[DOCUMENT SEGMENT Boundary: Start]

Persatuan Sepakbola Indonesia Kabupaten Bogor 1973, commonly known as Persikabo 1973 or by its nickname 'Kabo '73, is an Indonesian professional football club based in Bogor Regency, West Java that competes in Liga 1.

History
This club started from an initiative to participate in the 2015 Piala Jenderal Sudirman tournament with a team that incorporated players from the professional PSMS Medan club into the Indonesian National Armed Forces (TNI)'s amateur club, PS TNI. After this tournament, PS TNI parted ways with PSMS Medan but decided to become a professional club that combines soldiers with professional players. In March 2016, PS TNI appointed their first professional coach, Englishman Judan Ali and acquired Persiram Raja Ampat, a cash-strapped first-tier team from the impoverished West Papua province, for a cost of 17 billion rupiah.

For the 2018 Liga 1 season, PS TNI were renamed as PS TIRA to dilute the TNI association and moved to Bantul. The team finished 2018 Liga 1 in 15th position and escaped relegation after securing a vital 3-1 win against Borneo F.C. in the last match of the season. PS TIRA later merged with Liga 3 club Persikabo Bogor in early 2019 to form TIRA-Persikabo and play at Pakansari Stadium in Bogor Regency.

Ahead of the 2020 Liga 1 season, TIRA-Persikabo changed its name to Persikabo 1973. But they used the name TIRA-Persikabo and the same logo for the 2020 Liga 1 season because these changes were not approved by the Football Association of Indonesia (PSSI). During its May 2021 annual congress, PSSI said the club cancelled the plan to propose for a name change. But they used the name Persikabo 1973 as a commercial arrangement for the 2021–22 Liga 1 season.

[DOCUMENT SEGMENT Boundary: End]
[EXTRACTED MATERIAL Boundary: Start]

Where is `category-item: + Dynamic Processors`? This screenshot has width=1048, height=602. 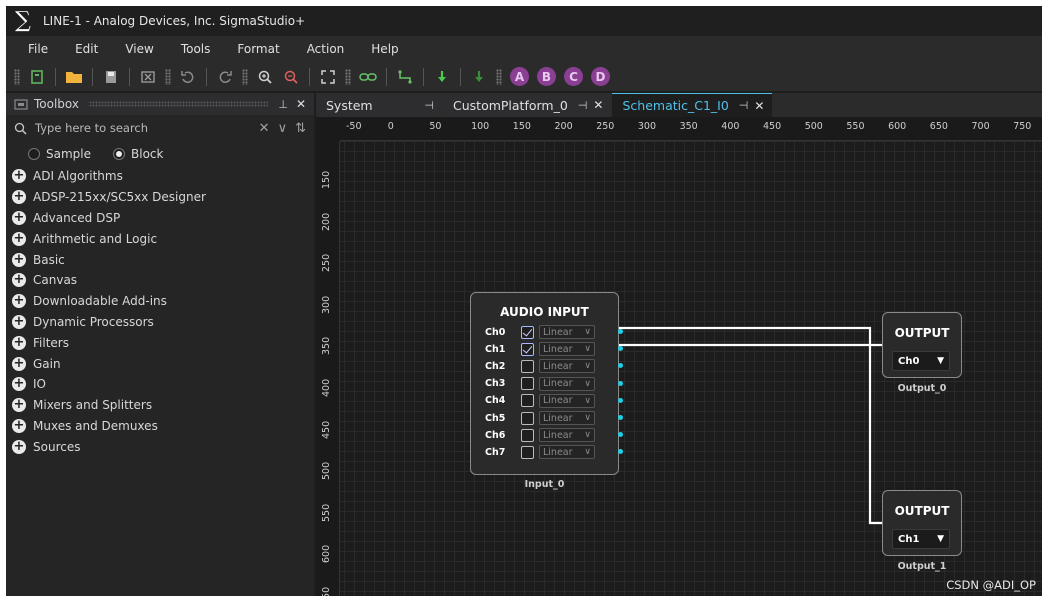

[EXTRACTED MATERIAL Boundary: End]
[EXTRACTED MATERIAL Boundary: Start]

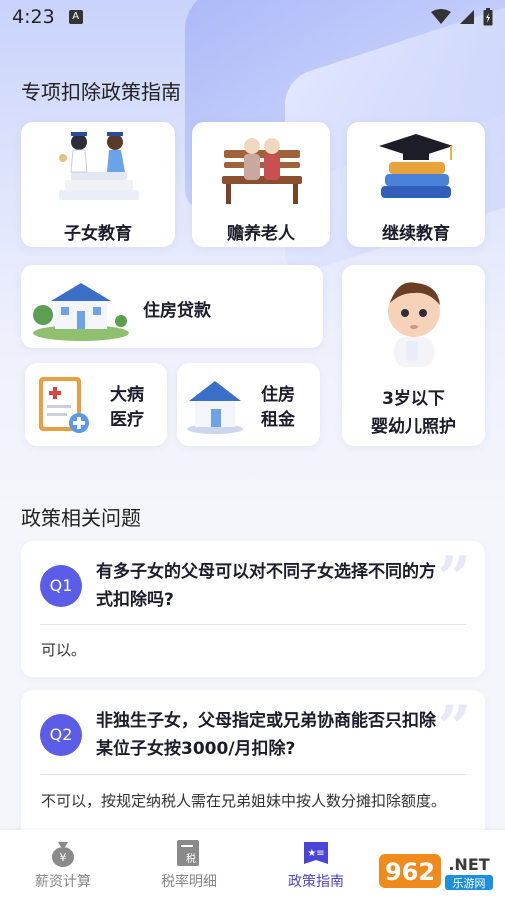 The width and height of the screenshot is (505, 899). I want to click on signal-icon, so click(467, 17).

[EXTRACTED MATERIAL Boundary: End]

USING THE INFORMATION >>
1. Reproduce the Persikabo 1973 passage word for word from "Persatuan Sepakbola Indonesia" to "17 billion rupiah.".
2. According to the Persikabo 1973 passage, how much did PS TNI pay to acquire Persiram Raja Ampat?
The listing has no connection to the Persikabo 1973 passage.

SOLUTIONS TO THE TASKS >>
1.
Persatuan Sepakbola Indonesia Kabupaten Bogor 1973, commonly known as Persikabo 1973 or by its nickname 'Kabo '73, is an Indonesian professional football club based in Bogor Regency, West Java that competes in Liga 1.

History
This club started from an initiative to participate in the 2015 Piala Jenderal Sudirman tournament with a team that incorporated players from the professional PSMS Medan club into the Indonesian National Armed Forces (TNI)'s amateur club, PS TNI. After this tournament, PS TNI parted ways with PSMS Medan but decided to become a professional club that combines soldiers with professional players. In March 2016, PS TNI appointed their first professional coach, Englishman Judan Ali and acquired Persiram Raja Ampat, a cash-strapped first-tier team from the impoverished West Papua province, for a cost of 17 billion rupiah.

2. 17 billion rupiah